Do you ever come across parents who have low expectations of their child in language because they don't speak a second language? They often have a fixed mindset that they themselves are not "naturals" at language and accept less than appropriate levels of effort from their child in language. They and their child are often focused on marks and ranking rather than individual progress. If progress and success is not immediate, then they give up.
This year in my first lesson with Year 8 I am going to ask them to tell me who are the best two students in the class at English. I will then ask these students, "How many words do you know in English?" "What grammatical structure is your strongest?" I will ask these "top" students, do they avoid speaking English to the rest of the class because their peers are not as proficient as they are? These questions are of course ridiculous and my point will be that the purpose of language is to express yourself and communicate with others. It is not about ranking each other's ability to communicate. Just as they have learned English through exposure and effort, so too is their capacity to learn Japanese.
Each year my year 8 students take Japanese for the compulsory 100 hours course in NSW. One of the key issues for this introductory course is how to make their progress visible so that they will have the motivation to continue. One of our assessment tasks is a speaking task where they record a self-introduction and interview a Japanese student from our visiting sister school. This year I am going to have them record a script of a basic self-introduction in the very first week of the year. I will give them no tips on pronunciation or what it means. I will have them record the script as a letsrecap.com task. They will do a terrible job!

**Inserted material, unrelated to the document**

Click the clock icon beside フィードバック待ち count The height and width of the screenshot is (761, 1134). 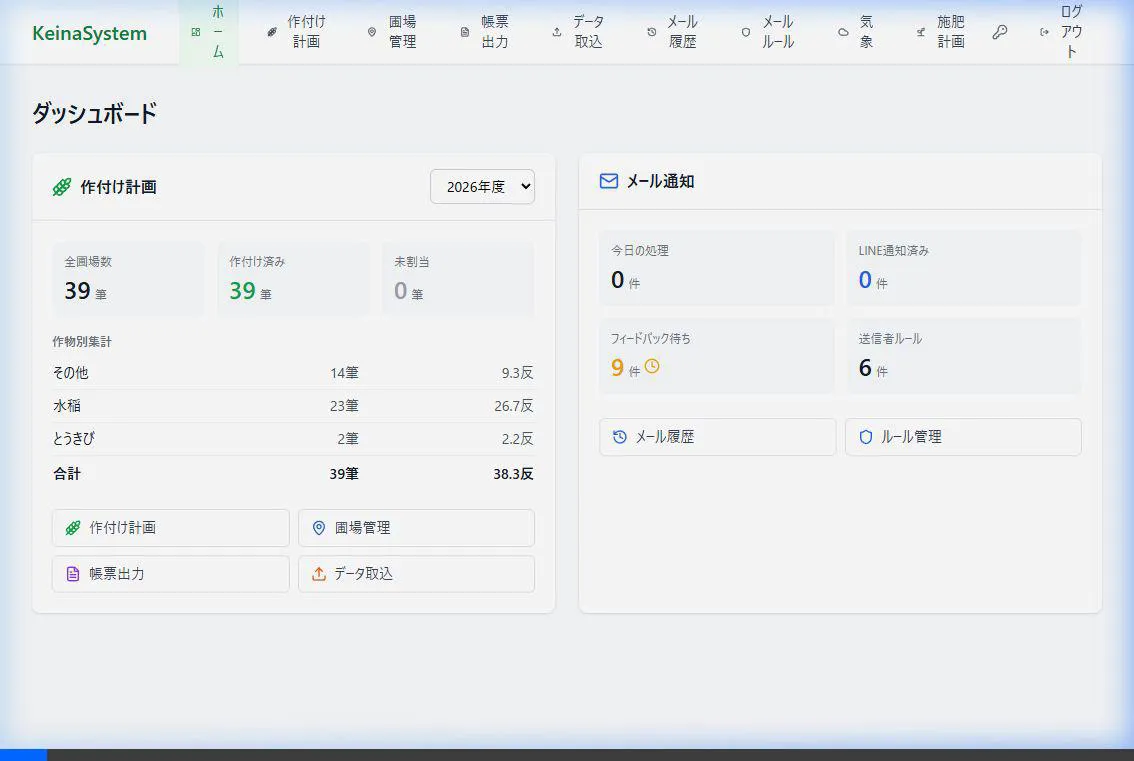pos(652,367)
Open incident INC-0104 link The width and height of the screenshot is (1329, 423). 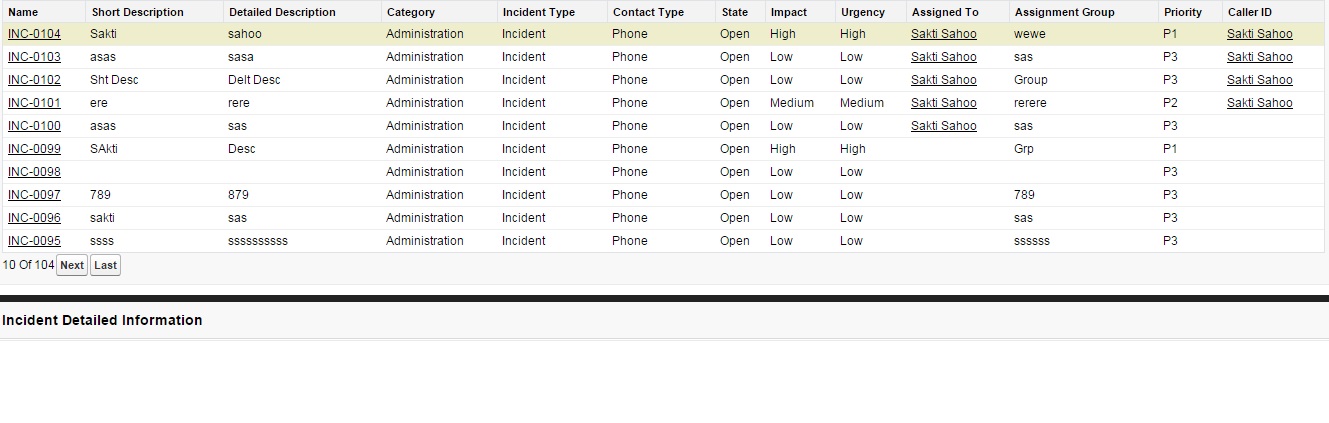coord(34,34)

As we progress through the course, we will return to these videos and gradually unpack what they were saying and how they can better pronounce the speech. We will rerecord it once a term as a homework task. Then at the end of the year we will compare the two and note the progress they have made. These videos can also be emailed directly to the parents. The focus will be on the process of learning and the correlation between effort, modifying your performance based on feedback and successful progress.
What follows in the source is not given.